Discurso durante a 133ª Sessão Deliberativa Extraordinária, no Senado Federal

Interrogatório da Presidente Dilma Rousseff sobre o cometimento de crime de responsabilidade.

Autor
Antonio Anastasia (PSDB - Partido da Social Democracia Brasileira/MG)
Nome completo: Antonio Augusto Junho Anastasia
Casa
Senado Federal
Tipo
Discurso
Resumo por assunto
GOVERNO FEDERAL:
  • Interrogatório da Presidente Dilma Rousseff sobre o cometimento de crime de responsabilidade.
Publicação
Publicação no DSF de 30/08/2016 - Página 23
Assunto
Outros > GOVERNO FEDERAL
Indexação
  • INQUIRIÇÃO, DILMA ROUSSEFF, PRESIDENTE DA REPUBLICA, MOTIVO, PROCESSO, IMPEACHMENT, CRIME DE RESPONSABILIDADE, REFERENCIA, UTILIZAÇÃO, DECRETO FEDERAL, OBJETIVO, ABERTURA, CREDITO SUPLEMENTAR, AUSENCIA, AUTORIZAÇÃO, CONGRESSO NACIONAL, OBTENÇÃO, EMPRESTIMO, ORIGEM, BANCO DO BRASIL, BENEFICIARIO, GOVERNO FEDERAL, DESTINAÇÃO, FINANCIAMENTO, PLANO, SAFRA.
________________
**Tarefas propostas**
1 – Transcreva da ficha do discurso o trecho que vai de "Discurso durante a" até "Social Democracia Brasileira/MG)", inclusive.
2 – Relacione todos os órgãos e entidades citados entre os termos do campo "Indexação" da ficha do discurso.
A listagem a seguir não guarda relação com a ficha do discurso.
________________
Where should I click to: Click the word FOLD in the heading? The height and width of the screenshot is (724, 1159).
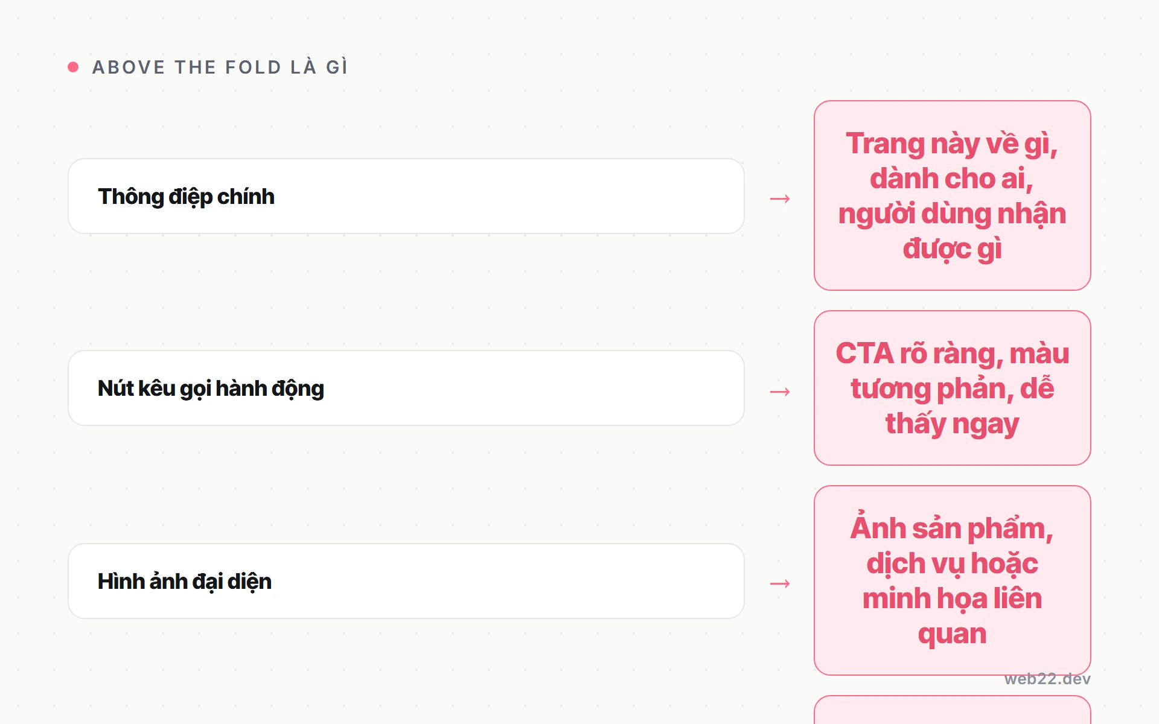pyautogui.click(x=254, y=67)
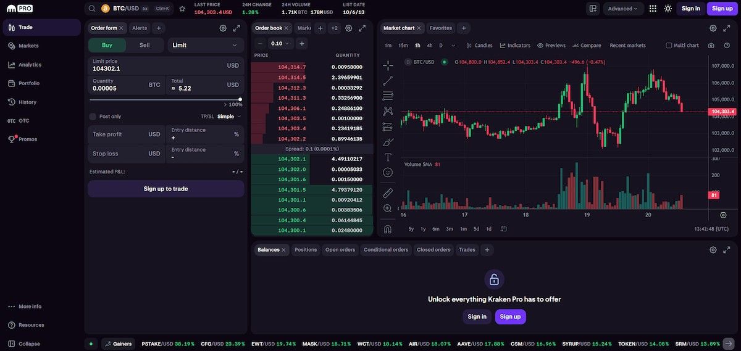Switch theme using the sun icon
Viewport: 741px width, 351px height.
tap(668, 9)
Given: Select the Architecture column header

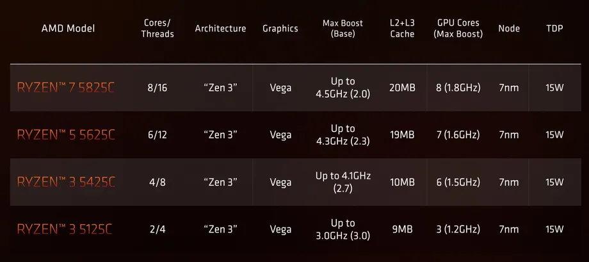Looking at the screenshot, I should click(220, 28).
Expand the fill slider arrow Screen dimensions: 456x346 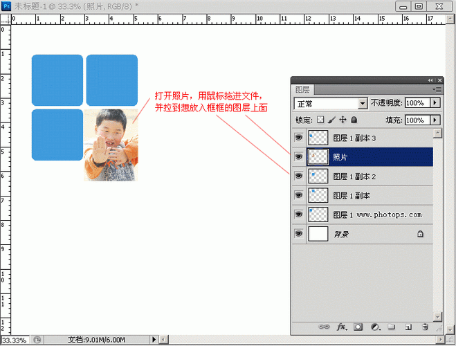435,120
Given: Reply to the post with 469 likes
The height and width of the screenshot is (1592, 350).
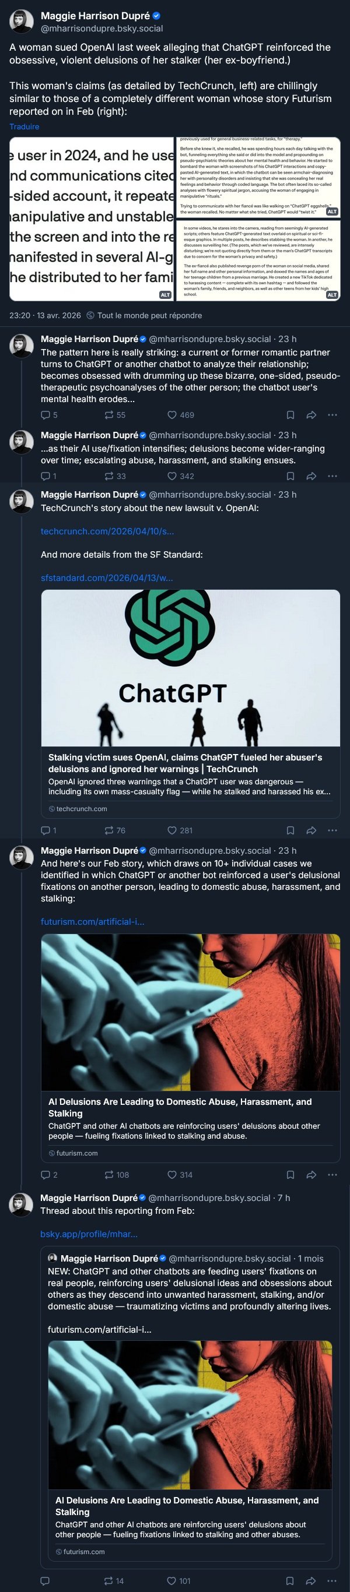Looking at the screenshot, I should click(x=45, y=415).
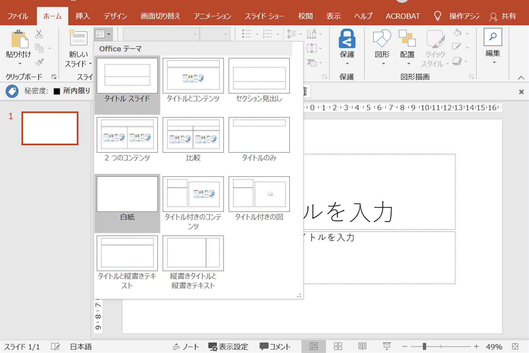Image resolution: width=529 pixels, height=353 pixels.
Task: Click the 保護 lock icon
Action: point(347,39)
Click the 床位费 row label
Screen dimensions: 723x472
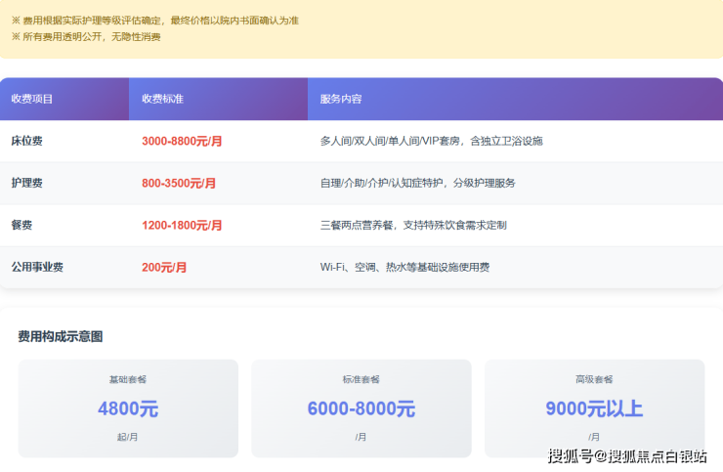point(26,141)
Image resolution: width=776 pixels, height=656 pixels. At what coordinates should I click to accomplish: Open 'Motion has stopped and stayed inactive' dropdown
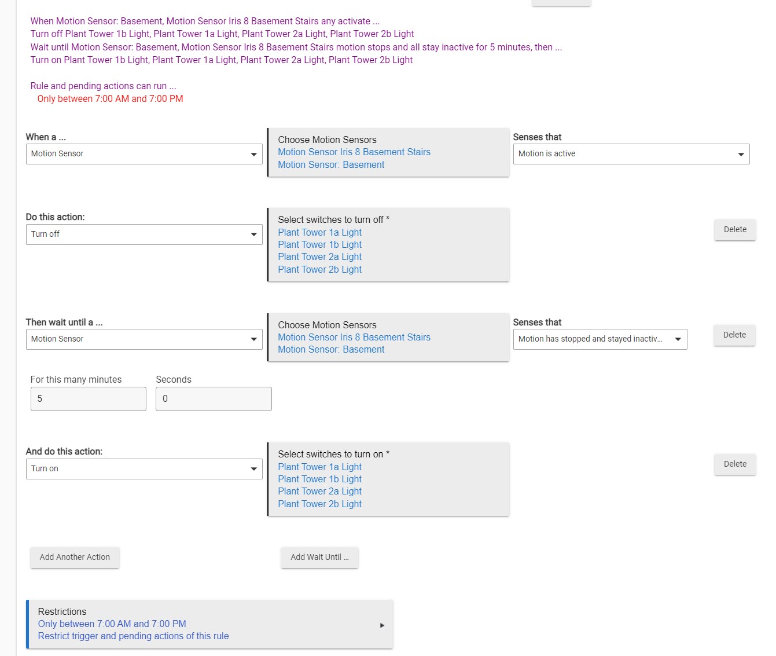600,339
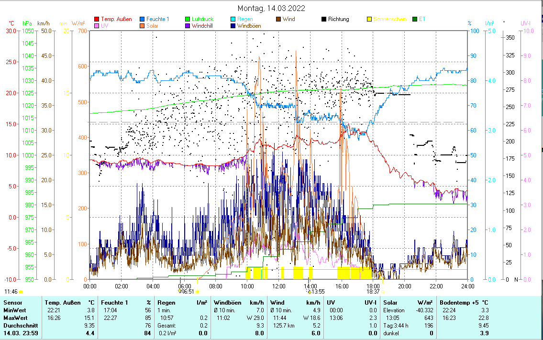Click the pink UV legend square
543x340 pixels.
coord(97,26)
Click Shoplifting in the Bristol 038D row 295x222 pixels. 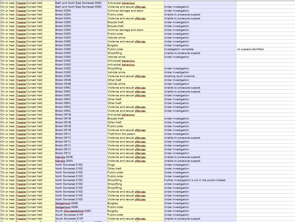pos(115,68)
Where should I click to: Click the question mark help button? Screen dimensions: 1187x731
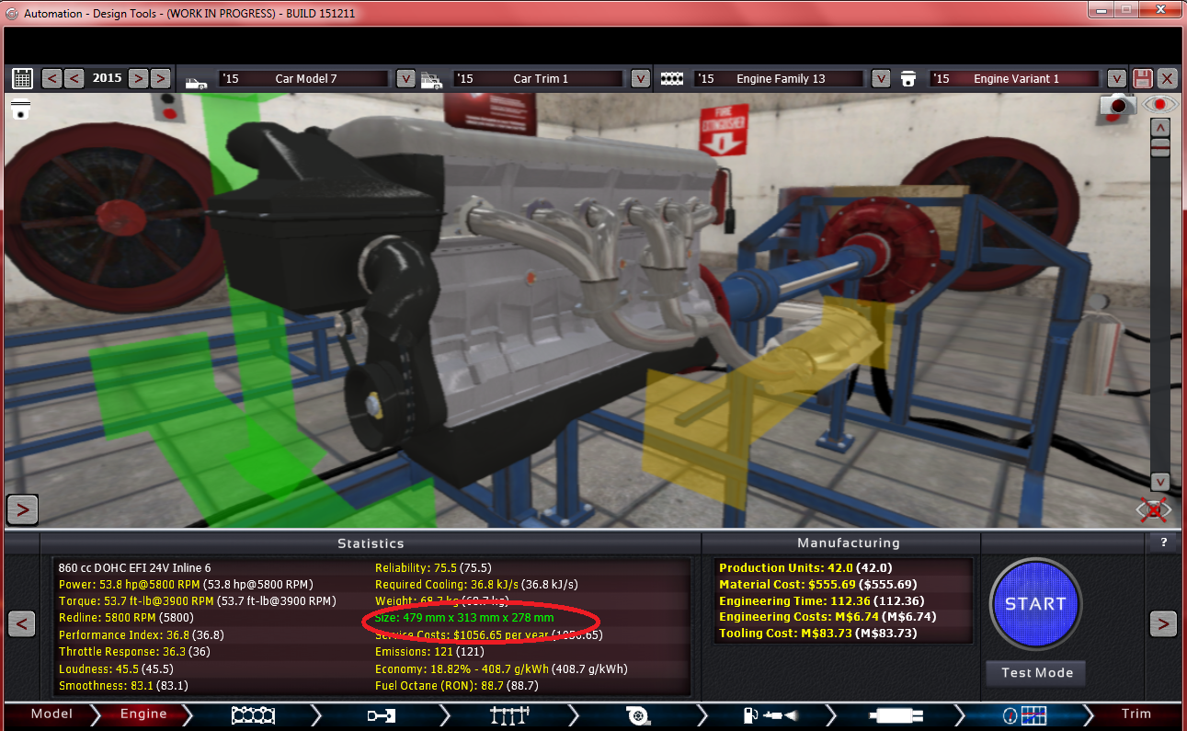[x=1163, y=543]
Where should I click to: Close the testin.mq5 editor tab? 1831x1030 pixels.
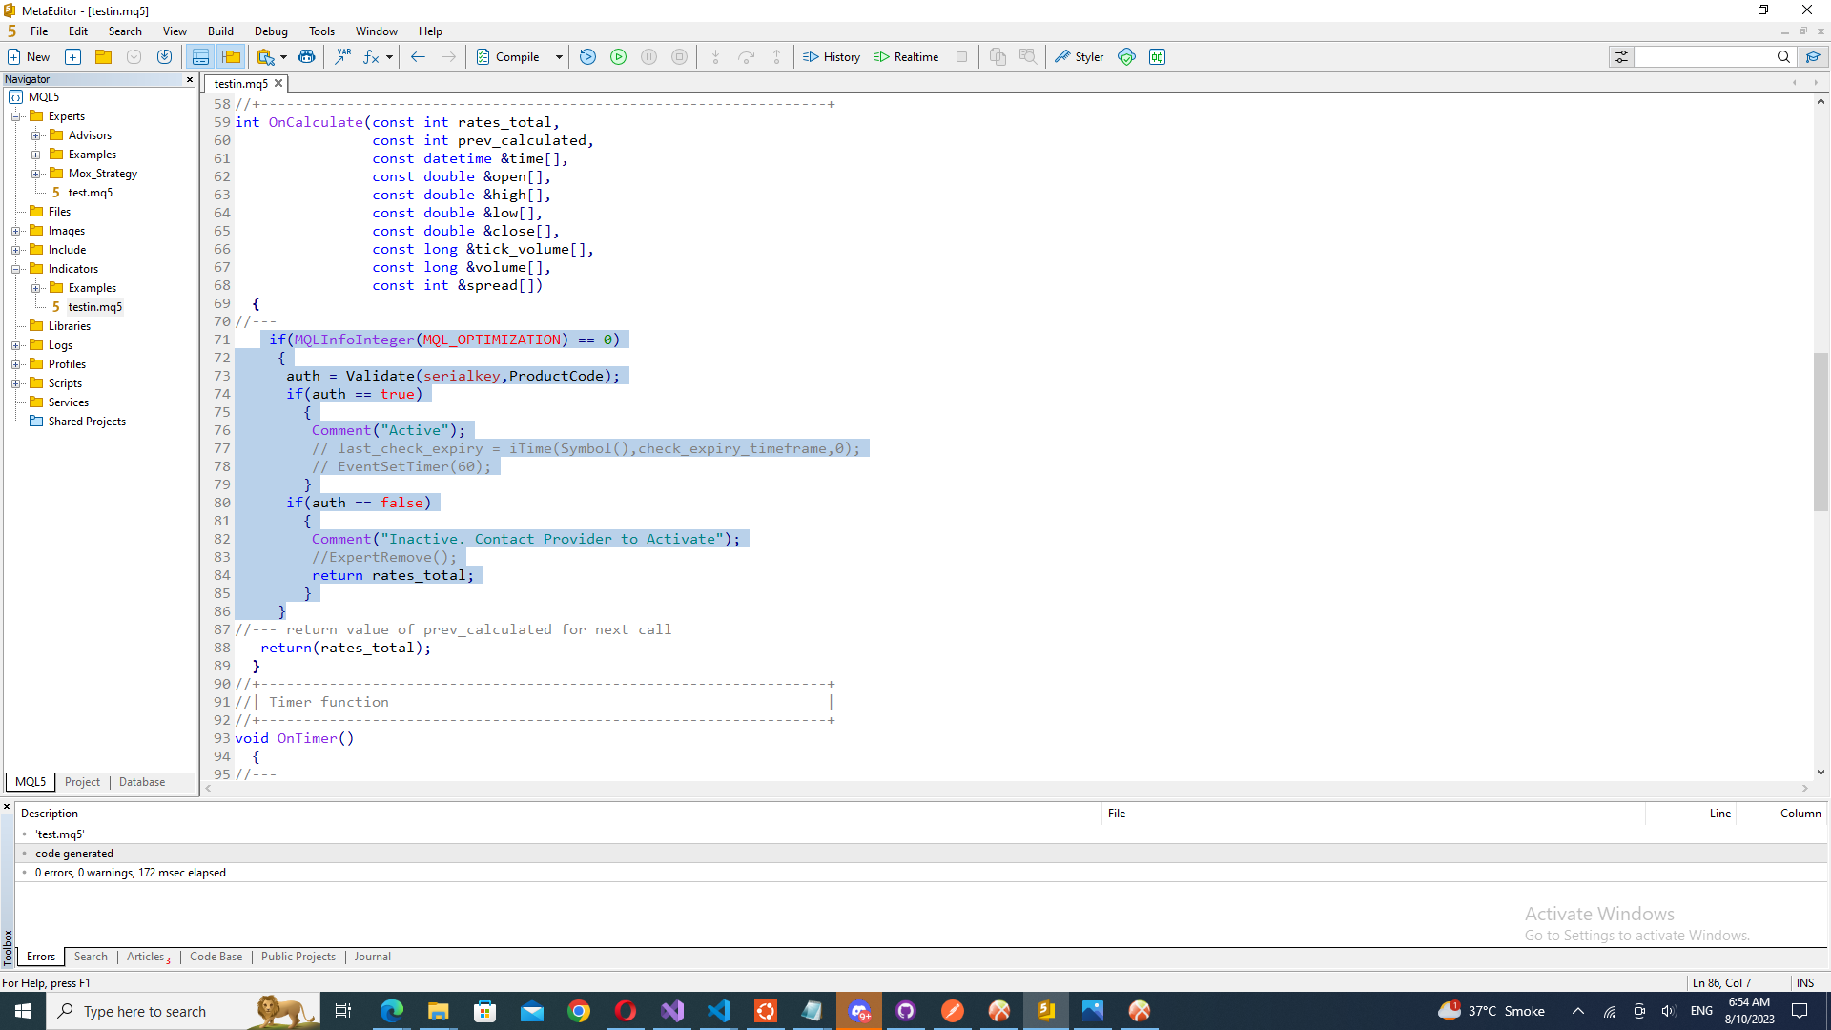click(x=278, y=84)
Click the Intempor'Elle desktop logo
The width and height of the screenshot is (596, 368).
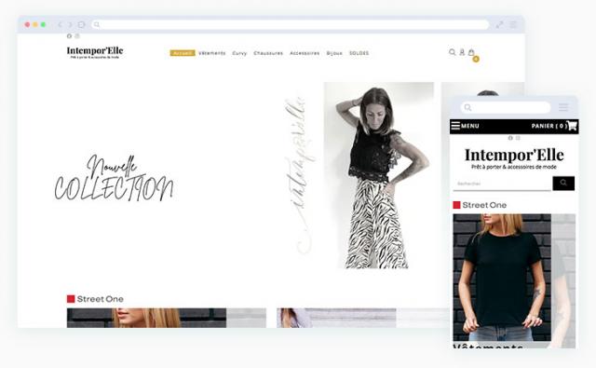(x=95, y=52)

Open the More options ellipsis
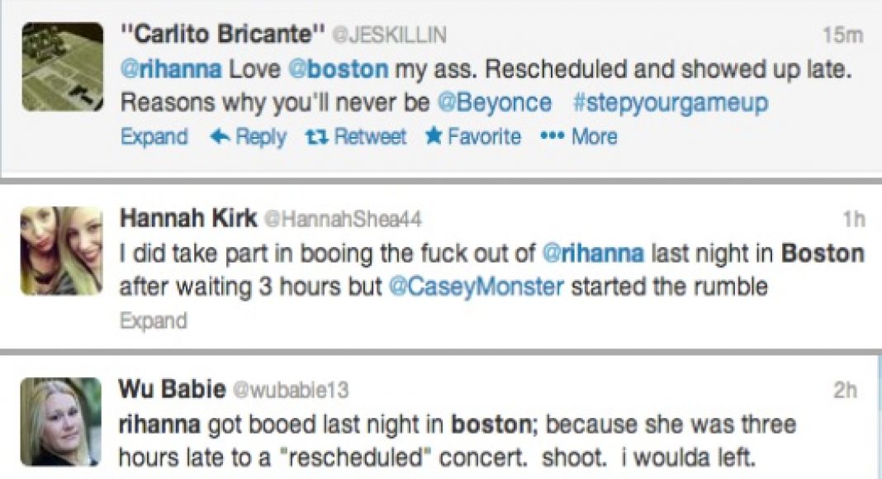(550, 136)
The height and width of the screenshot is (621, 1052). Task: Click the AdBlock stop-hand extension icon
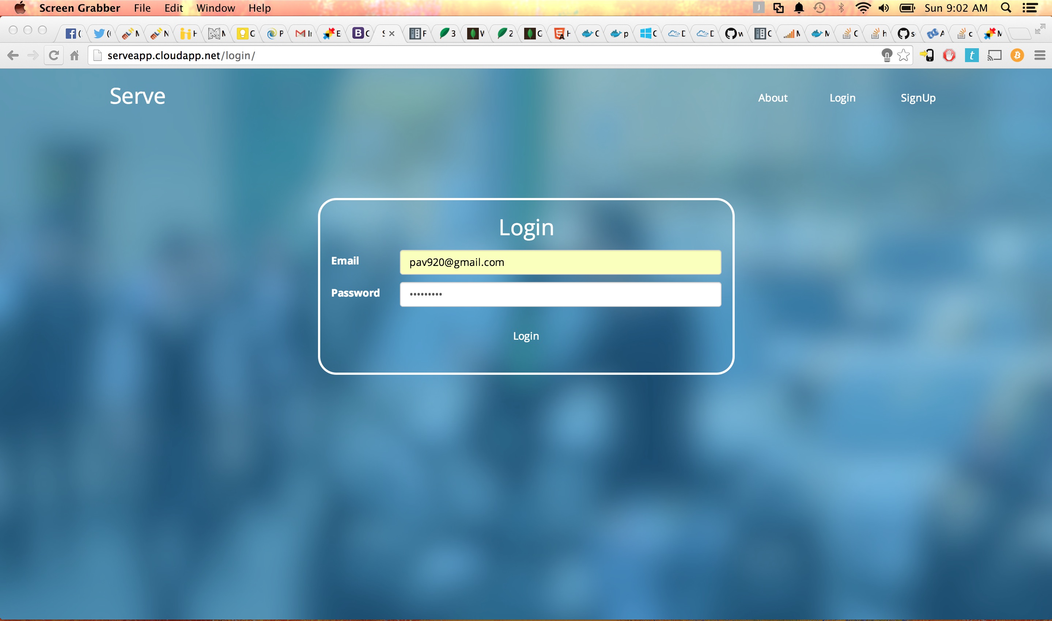pos(949,55)
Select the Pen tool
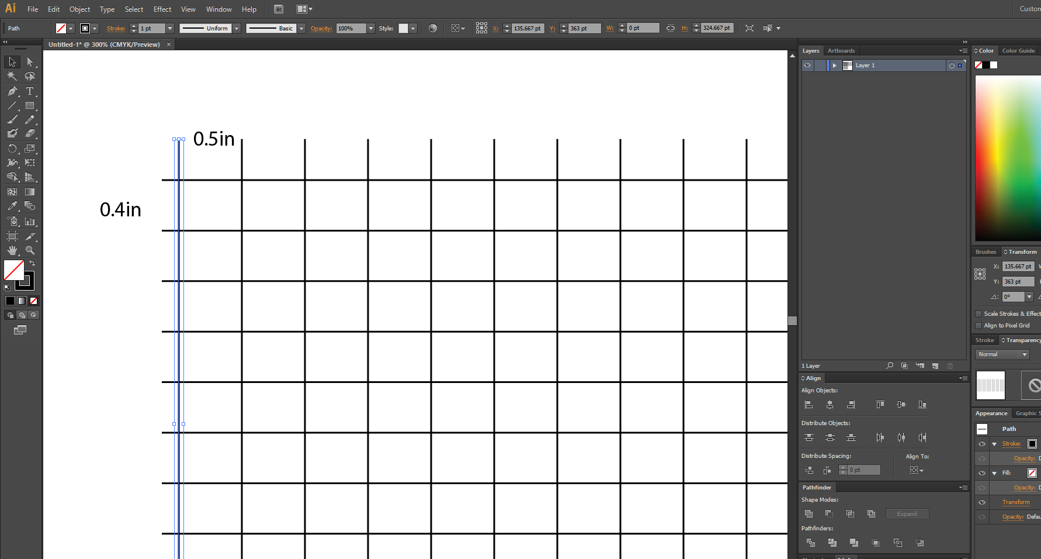This screenshot has height=559, width=1041. pos(12,91)
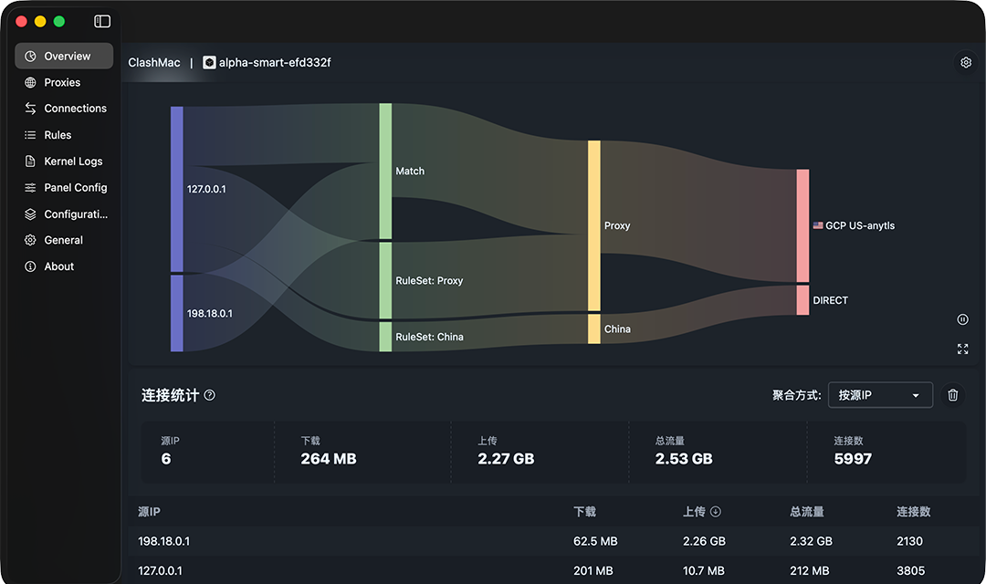Open the 按源IP aggregation dropdown
This screenshot has height=584, width=986.
tap(879, 394)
________________
**Soluções por tarefa**
1 –
Discurso durante a 133ª Sessão Deliberativa Extraordinária, no Senado Federal

Interrogatório da Presidente Dilma Rousseff sobre o cometimento de crime de responsabilidade.

Autor
Antonio Anastasia (PSDB - Partido da Social Democracia Brasileira/MG)

2 –
- CONGRESSO NACIONAL
- BANCO DO BRASIL
- GOVERNO FEDERAL